Oprah asked: “Do you think it’s because of his race? I know that’s a loaded question.”
Meghan said: “In those months when I was pregnant, all around this same time, so we (had) the conversation of he won’t be given security, he’s not going to be given a title.
“And also concerns and conversations about how dark his skin might be when he’s born.”
Buckingham Palace said they were “saddened” by Harry and Meghan’s claims, but added that “some recollections may vary”.
Meghan also hinted there could have been a missed opportunity for her biracial links to help change the Royal Family’s image in the Commonwealth during the Oprah interview.
She said: “The Commonwealth is a huge part of the monarchy, and I lived in Canada, which is a Commonwealth country, for seven years.
“But it wasn’t until Harry and I were together that we started to travel through the Commonwealth, I would say 60 percent, 70 percent of which is people of colour, right?”
She said: “I’d like to be a queen of people’s hearts, in people’s hearts, but I don’t see myself being Queen of this country.”
She also spoke openly about her own mental wellbeing, including suffering from post-natal depression after the birth of Prince William, and the lack of understanding she had received from members of the Firm.
Diana said: “Well, it gave everybody a wonderful new label – Diana’s unstable and Diana’s mentally unbalanced. And unfortunately, that seems to have stuck on and off over the years.”
Other topics included dealing with the “daunting” media attention and being followed by photographers, as well the books written about her family.
Over the past few months, Harry has similarly spoken publicly about his own struggles with media attention and his mental health.
He also told Oprah his family did not speak about Diana’s death in 1997 and expected him to just deal with the resulting press attention and mental distress.

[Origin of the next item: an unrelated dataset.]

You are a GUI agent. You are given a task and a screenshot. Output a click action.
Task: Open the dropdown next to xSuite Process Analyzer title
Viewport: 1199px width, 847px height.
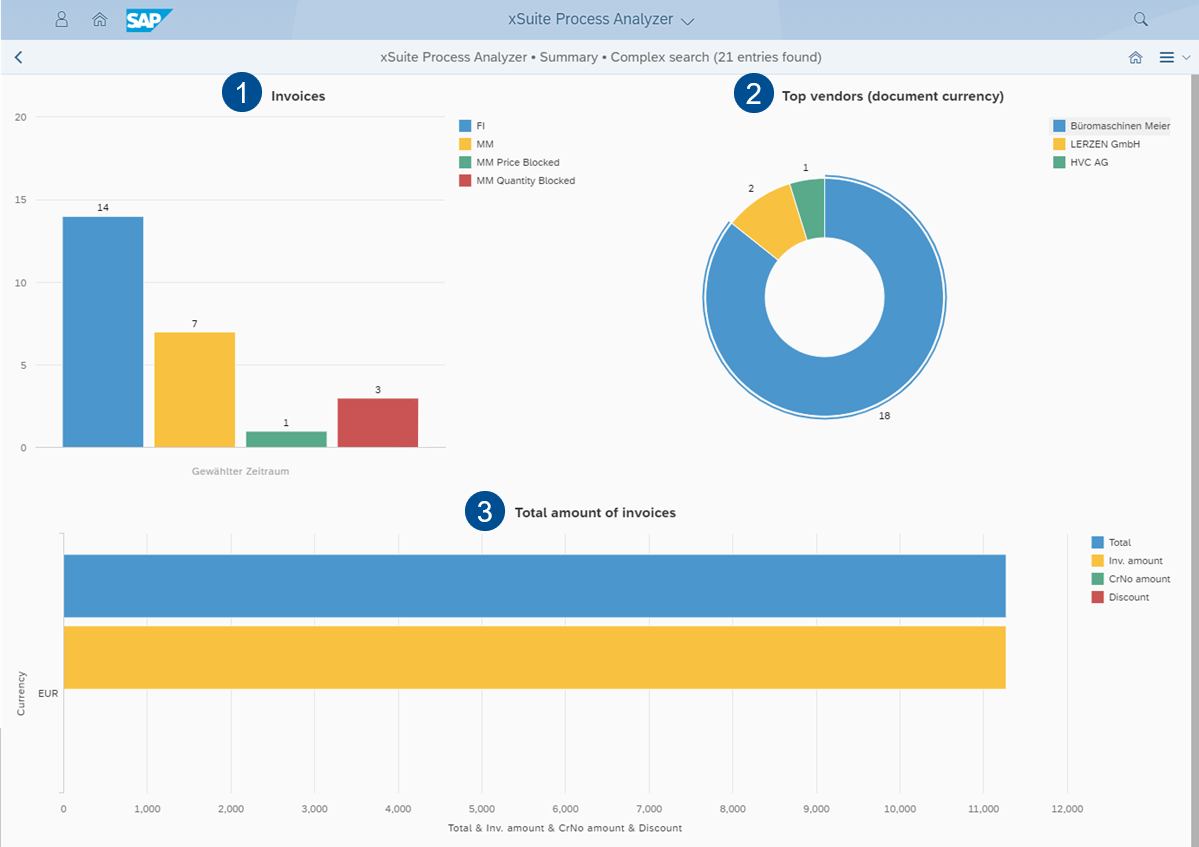(687, 19)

He said: “My father used to say to me when I was younger, he used to say to both William and I, ‘Well it was like that for me so it’s going to be like that for you’.
“That doesn’t make sense. Just because you suffered doesn’t mean that your kids have to suffer, in fact quite the opposite – if you suffered, do everything you can to make sure that whatever negative experiences you had, that you can make it right for your kids.”